- _Task to carry out_
Two lines in the listing below mark the span: one contains "Image resolution: width=1451" and one contains "the chat messages". Reproduce both of them and everything between, exactly.

- _Source records_
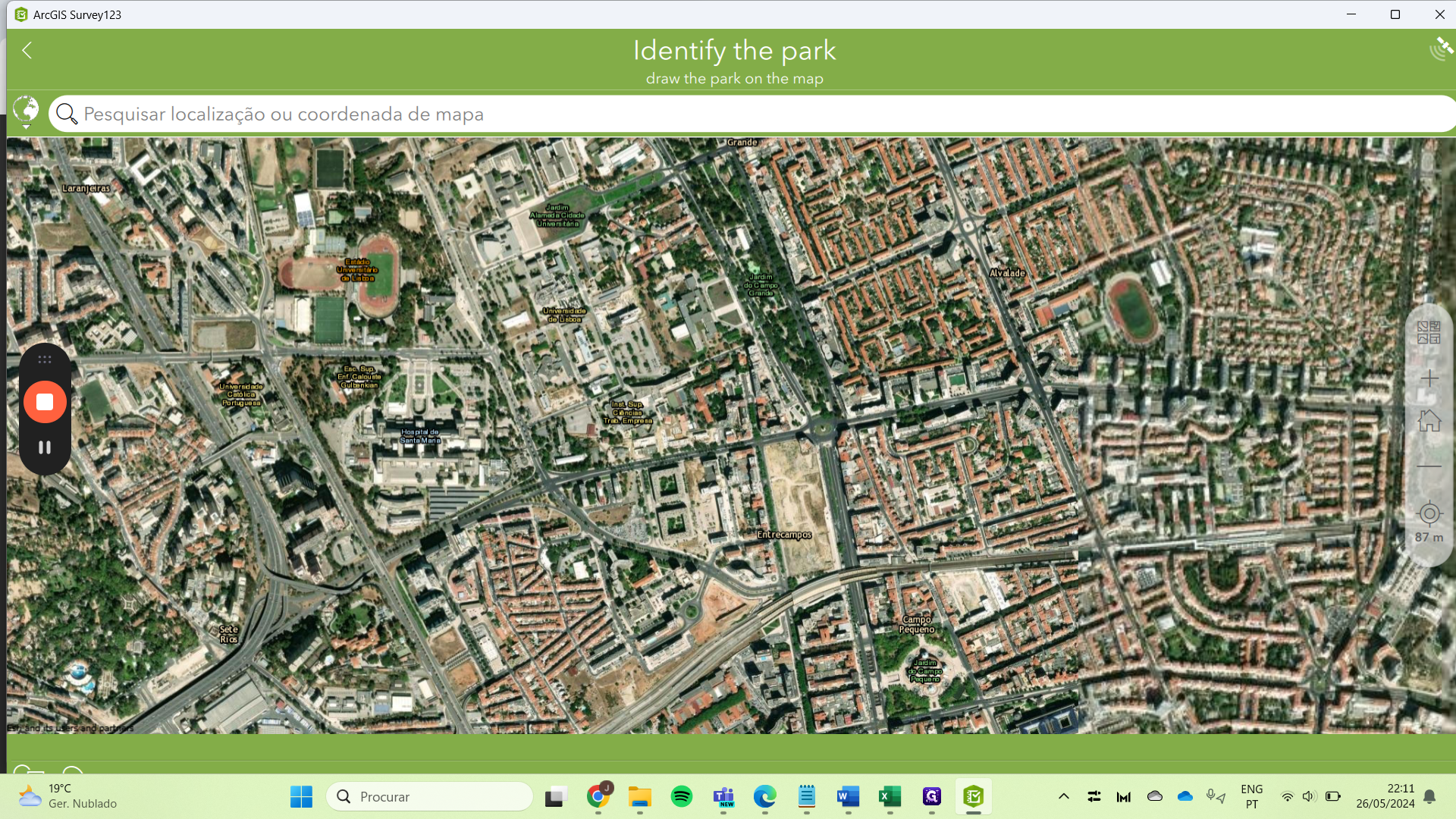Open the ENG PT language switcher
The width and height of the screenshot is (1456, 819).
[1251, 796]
* * *
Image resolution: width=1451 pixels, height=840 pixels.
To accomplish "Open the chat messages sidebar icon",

- _Task answer_
Image resolution: width=1451 pixels, height=840 pixels.
To accomplish "Open the chat messages sidebar icon",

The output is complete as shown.